SINGAPURA/JAKARTA, 14 Oktober 2025 – Pasar komoditas global kembali mengalami lonjakan harga yang signifikan, menciptakan tekanan inflasi yang substansial di kawasan Asia Tenggara. Kenaikan tajam ini terutama terjadi pada sektor energi (minyak dan gas) dan pangan (gandum, kedelai), yang secara langsung memengaruhi biaya produksi dan belanja rumah tangga di negara-negara ASEAN.
Kenaikan harga komoditas global dipicu oleh kombinasi faktor geopolitik, termasuk ketidakpastian pasokan akibat konflik di Eropa, dan peningkatan permintaan global seiring dengan pemulihan ekonomi di beberapa negara besar.
Tekanan Inflasi di Asia Tenggara Meningkat
Bagi negara-negara di Asia Tenggara, yang sebagian besar merupakan net importir minyak dan beberapa bahan pangan pokok, lonjakan harga ini adalah pukulan ganda:
- Biaya Energi: Kenaikan harga minyak mentah secara langsung meningkatkan biaya bahan bakar bersubsidi dan non-subsidi, membebani anggaran negara dan memicu kenaikan tarif transportasi serta logistik. Hal ini menjadi faktor utama pendorong inflasi harga yang diatur (administered prices).

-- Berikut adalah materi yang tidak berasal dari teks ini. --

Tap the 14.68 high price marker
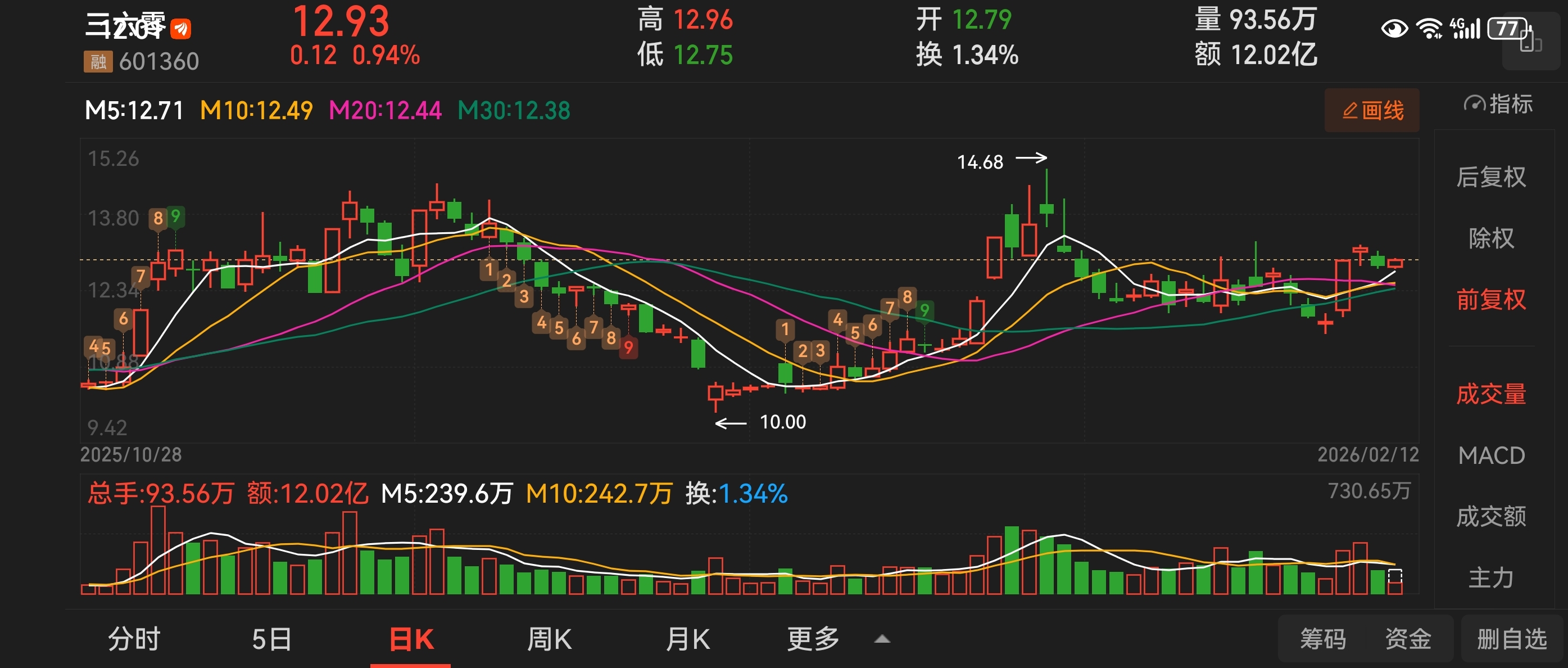 (980, 162)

- Kenaikan Harga Pangan: Melonjaknya harga gandum dan komoditas pakan ternak lainnya menaikkan biaya produksi makanan olahan, mulai dari mie instan hingga produk unggas, yang menjadi konsumsi utama masyarakat.

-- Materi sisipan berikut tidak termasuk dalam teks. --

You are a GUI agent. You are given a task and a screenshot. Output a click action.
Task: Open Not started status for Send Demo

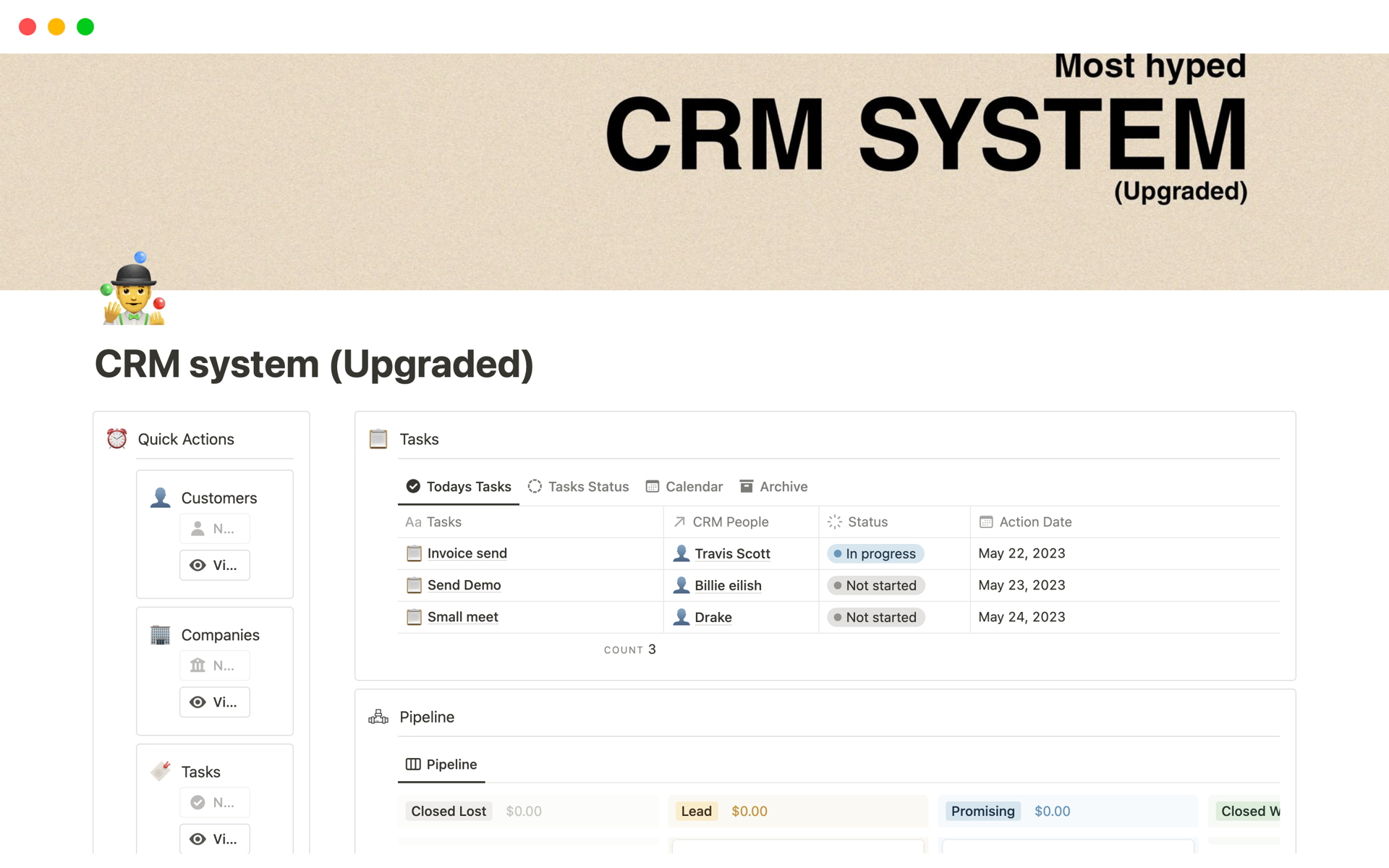click(x=875, y=585)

Bank sentral di beberapa negara, seperti Indonesia, Thailand, dan Filipina, kini berada di bawah tekanan untuk menaikkan suku bunga acuan guna meredam laju inflasi. Namun, langkah ini juga berisiko menghambat pertumbuhan ekonomi yang baru pulih.
Para ekonom memprediksi bahwa tanpa adanya intervensi kebijakan yang kuat, seperti stabilisasi harga energi dan upaya diversifikasi sumber pasokan pangan, tekanan inflasi ini akan terus berlanjut hingga kuartal awal 2026, berpotensi mengikis daya beli masyarakat.